Low-level layout of gstacks
Windows
On Windows, a gstack is allocated as:
|------------|
| xxxxxxxxxx | <-- noaccess gap (64 KiB by default)
|------------| <-- base
| committed |
| ... | <-- sp
|------------|
| guard page |
|------------|
| reserved | (committed on demand)
| ... |
. .
. .
|------------| <-- limit
| xxxxxxxxxx |
|------------| <-- 8MiB by default
The guard page at the end of the committed area will move down into the reserved area to commit further stack pages on-demand.
If enabling gpools (config.gpool_enable
), the layout of the stack is the same but there are two differences: (1) the stacks will grow more aggressive doubling the committed area every time (up to 1MiB) which can help performance, and (2), the stack memory is reused in the process which can be more efficient than allocating from the OS from scratch (which needs to re-zero pages for example).
Linux and macOS
On mmap
based systems the layout depends whether gpools are enabled. If gpools are enabled (which is automatic of the OS has no overcommit), the layout is:
|------------|
| xxxxxxxxxx |
|------------| <-- base
| committed |
| ... | <-- sp
|------------|
| reserved | (committed on demand)
| |
. .
. .
|------------| <-- limit
| xxxxxxxxxx |
|------------|
The reserved
space is committed on-demand using a signal handler where the gpool allows the handler to determine reliably whether a stack can be grown safely (up to the limit
). (As described earlier, this also allows a stack in a gpool to grow through doubling which can be more performant, as well as allow better reuse of allocated stack memory.)
If the OS has overcommit (and gpools are not enabled explicitly), the gstack is allocated instead as fully committed from the start (with read/write access):
|------------|
| xxxxxxxxxx |
|------------| <-- base
| committed |
| ... | <-- sp
| |
| |
. .
. .
|------------| <-- limit
| xxxxxxxxxx |
|------------|
This is simpler than gpools, as no signal handler is required. However it will count 8MiB for each stack against the commit count, even though the actual physical pages are only committed on-demand by the OS. This can lead to trouble if the overcommit limit is set too low.
Backtraces
A nice property of muli-prompts is that there is always a single strand of execution, together with suspended prompts. The list of prompts form the logical stack and we can have natural propagation of exceptions with proper backtraces.

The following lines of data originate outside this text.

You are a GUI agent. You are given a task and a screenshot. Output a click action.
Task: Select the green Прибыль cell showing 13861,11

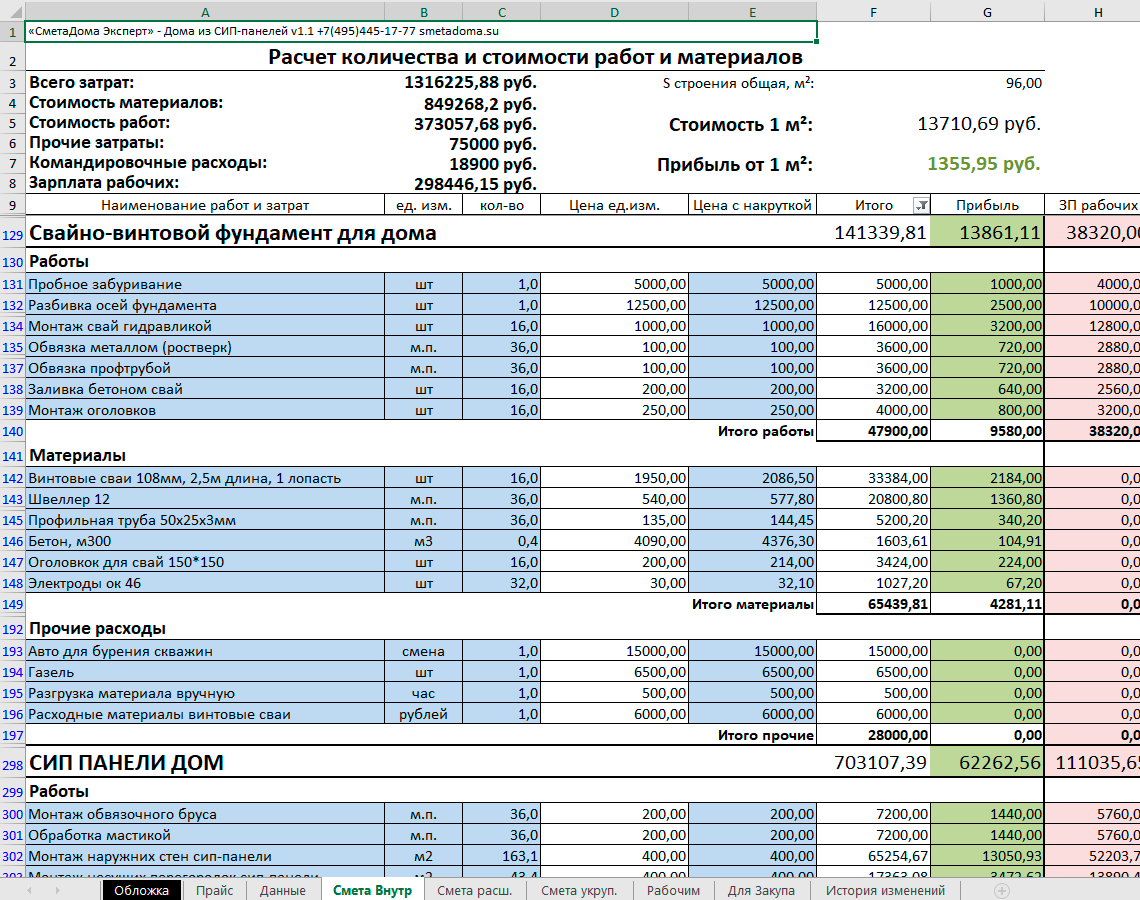coord(987,233)
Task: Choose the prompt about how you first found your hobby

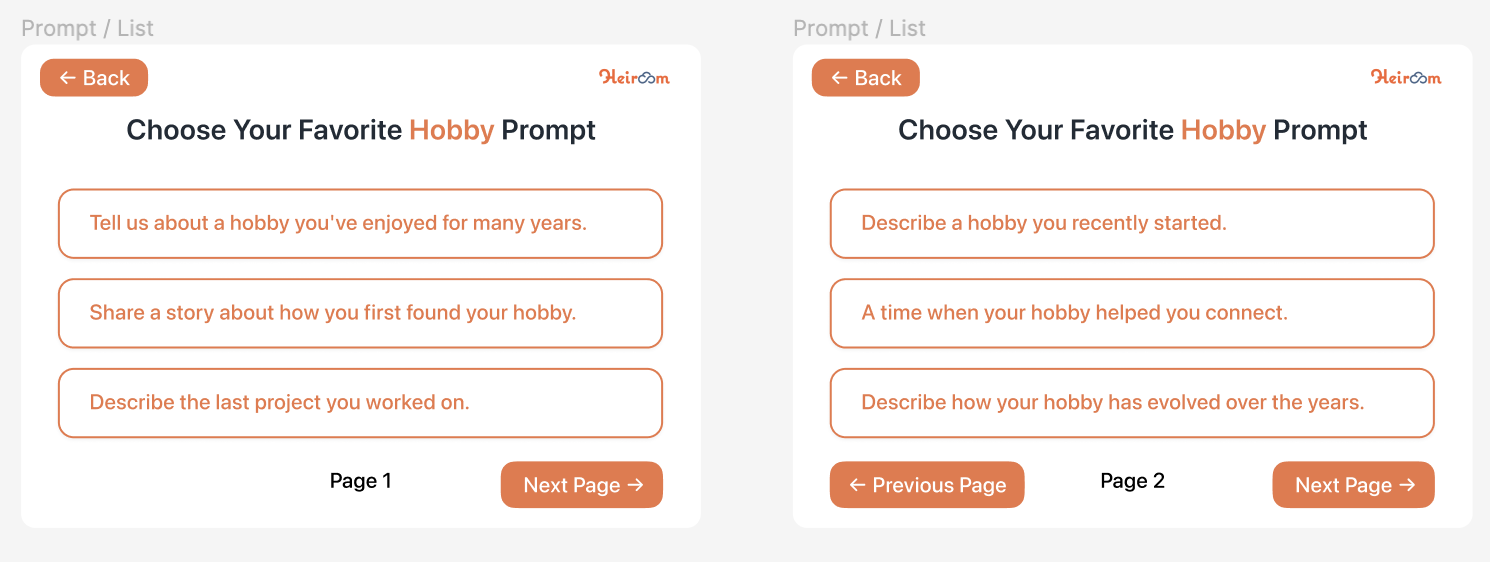Action: pos(360,313)
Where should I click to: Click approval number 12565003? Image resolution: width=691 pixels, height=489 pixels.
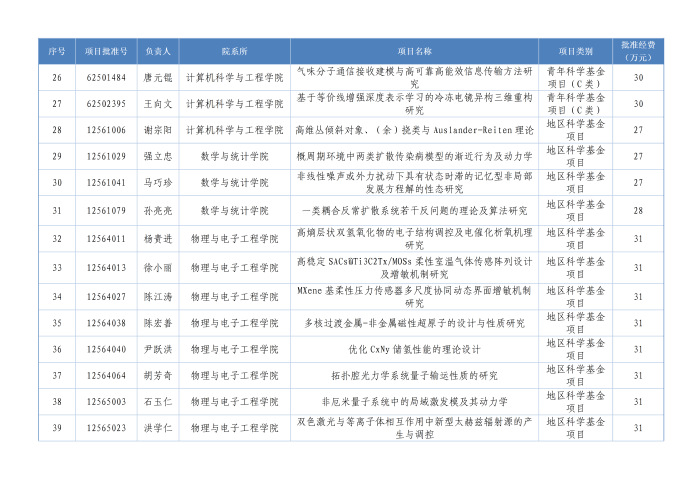click(106, 401)
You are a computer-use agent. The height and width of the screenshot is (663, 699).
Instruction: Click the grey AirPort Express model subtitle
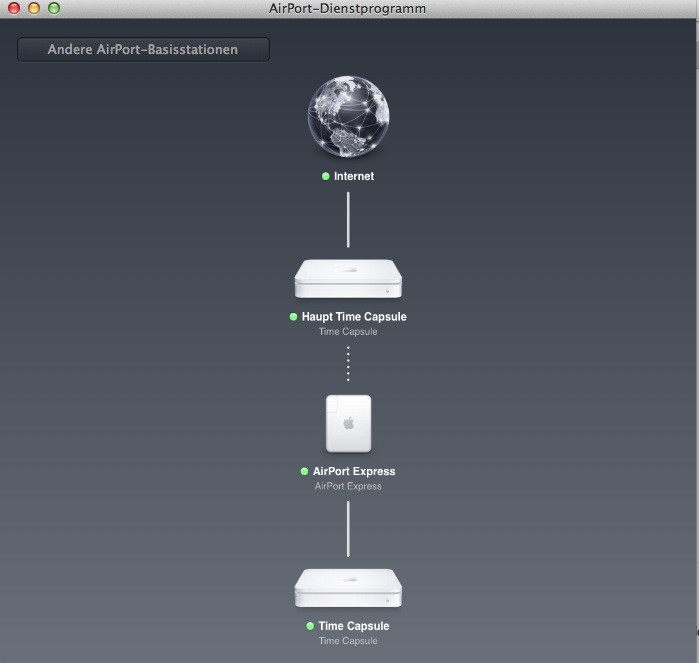(x=348, y=486)
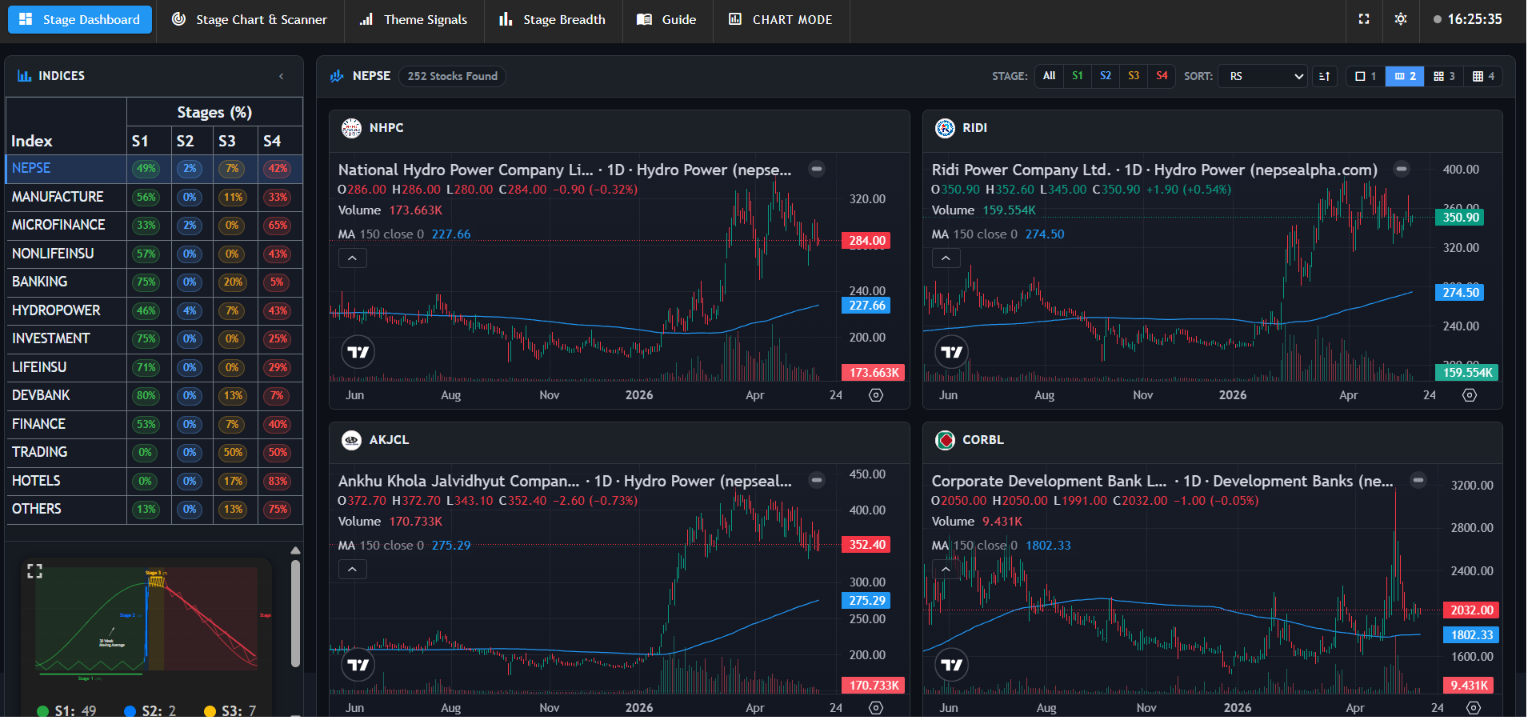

Here is an example of a backtrace on Linux:
Here a breakpoint was set in code that was resumed where the backtrace continues into the main stack. This is quite nice for debugging compared to callback based programming for example.
(Unfortunately, full backtraces are not yet working on Windows with Visual Studio).
The libmphandler Interface
A small library on top of libmprompt
that implements algebraic effect handlers. Effect handlers give more structure than basic multi-prompts and are easier to use. See effects.c
for many examples of common effect patterns.
// handle an effect
void* mpe_handle(const mpe_handlerdef_t* hdef, void* local, mpe_actionfun_t* body, void* arg);
// perform an operation
void* mpe_perform(mpe_optag_t optag, void* arg);
// resume from an operation clause (in a mp_handler_def_t)
void* mpe_resume(mpe_resume_t* resume, void* local, void* arg);
void* mpe_resume_final(mpe_resume_t* resume, void* local, void* arg);
void* mpe_resume_tail(mpe_resume_t* resume, void* local, void* arg);
void mpe_resume_release(mpe_resume_t* resume);
Handler definitions:
// An action executing under a handler
typedef void* (mpe_actionfun_t)(void* arg);
// A function than handles an operation receives a resumption
typedef void* (mpe_opfun_t)(mpe_resume_t* r, void* local, void* arg);
// Operation kinds can make resuming more efficient
typedef enum mpe_opkind_e {
...
MPE_OP_TAIL,
MPE_OP_GENERAL
} mpe_opkind_t;
// Operation definition
typedef struct mpe_operation_s {
mpe_opkind_t opkind;
mpe_optag_t optag;
mpe_opfun_t* opfun;
} mpe_operation_t;
// Handler definition
typedef struct mpe_handlerdef_s {
mpe_effect_t effect;
mpe_resultfun_t* resultfun;
...
mpe_operation_t operations[8];
} mpe_handlerdef_t;